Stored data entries
= Beginning of Section =
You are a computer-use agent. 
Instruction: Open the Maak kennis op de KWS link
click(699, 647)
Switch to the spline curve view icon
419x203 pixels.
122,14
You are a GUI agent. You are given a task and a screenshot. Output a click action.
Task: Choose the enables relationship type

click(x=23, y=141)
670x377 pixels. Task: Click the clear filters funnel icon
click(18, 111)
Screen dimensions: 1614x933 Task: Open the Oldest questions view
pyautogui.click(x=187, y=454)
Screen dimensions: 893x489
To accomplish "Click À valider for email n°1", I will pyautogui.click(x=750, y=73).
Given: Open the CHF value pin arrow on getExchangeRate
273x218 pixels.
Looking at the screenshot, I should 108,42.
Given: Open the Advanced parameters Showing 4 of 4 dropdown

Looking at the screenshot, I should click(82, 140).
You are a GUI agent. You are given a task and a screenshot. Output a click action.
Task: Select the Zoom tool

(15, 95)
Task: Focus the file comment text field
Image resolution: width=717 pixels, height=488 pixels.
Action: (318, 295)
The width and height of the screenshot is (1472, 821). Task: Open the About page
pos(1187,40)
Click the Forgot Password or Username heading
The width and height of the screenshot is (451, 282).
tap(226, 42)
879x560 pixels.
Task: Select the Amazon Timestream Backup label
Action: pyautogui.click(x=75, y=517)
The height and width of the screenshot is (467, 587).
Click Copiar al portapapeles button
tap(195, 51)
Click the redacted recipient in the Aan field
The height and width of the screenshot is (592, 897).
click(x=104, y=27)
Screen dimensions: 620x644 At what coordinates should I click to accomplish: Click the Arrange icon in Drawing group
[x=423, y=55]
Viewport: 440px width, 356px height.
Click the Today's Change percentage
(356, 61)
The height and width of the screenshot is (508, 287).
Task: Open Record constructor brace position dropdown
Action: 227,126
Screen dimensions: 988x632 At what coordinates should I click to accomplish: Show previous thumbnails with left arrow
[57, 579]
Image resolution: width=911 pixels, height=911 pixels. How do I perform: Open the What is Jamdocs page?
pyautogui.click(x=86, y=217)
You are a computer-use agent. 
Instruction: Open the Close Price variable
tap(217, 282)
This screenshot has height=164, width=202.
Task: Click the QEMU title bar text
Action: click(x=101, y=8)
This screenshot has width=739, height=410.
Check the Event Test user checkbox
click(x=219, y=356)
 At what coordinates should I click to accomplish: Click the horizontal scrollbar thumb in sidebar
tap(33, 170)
= End of Section =
> What the task asks: Print, exactly and only, the lines running from the one with "Click Copiar al portapapeles button" to the end of the data above.

> Reply:
Click Copiar al portapapeles button
tap(195, 51)
Click the redacted recipient in the Aan field
The height and width of the screenshot is (592, 897).
click(x=104, y=27)
Screen dimensions: 620x644 At what coordinates should I click to accomplish: Click the Arrange icon in Drawing group
[x=423, y=55]
Viewport: 440px width, 356px height.
Click the Today's Change percentage
(356, 61)
The height and width of the screenshot is (508, 287).
Task: Open Record constructor brace position dropdown
Action: 227,126
Screen dimensions: 988x632 At what coordinates should I click to accomplish: Show previous thumbnails with left arrow
[57, 579]
Image resolution: width=911 pixels, height=911 pixels. How do I perform: Open the What is Jamdocs page?
pyautogui.click(x=86, y=217)
You are a computer-use agent. 
Instruction: Open the Close Price variable
tap(217, 282)
This screenshot has height=164, width=202.
Task: Click the QEMU title bar text
Action: click(x=101, y=8)
This screenshot has width=739, height=410.
Check the Event Test user checkbox
click(x=219, y=356)
 At what coordinates should I click to accomplish: Click the horizontal scrollbar thumb in sidebar
tap(33, 170)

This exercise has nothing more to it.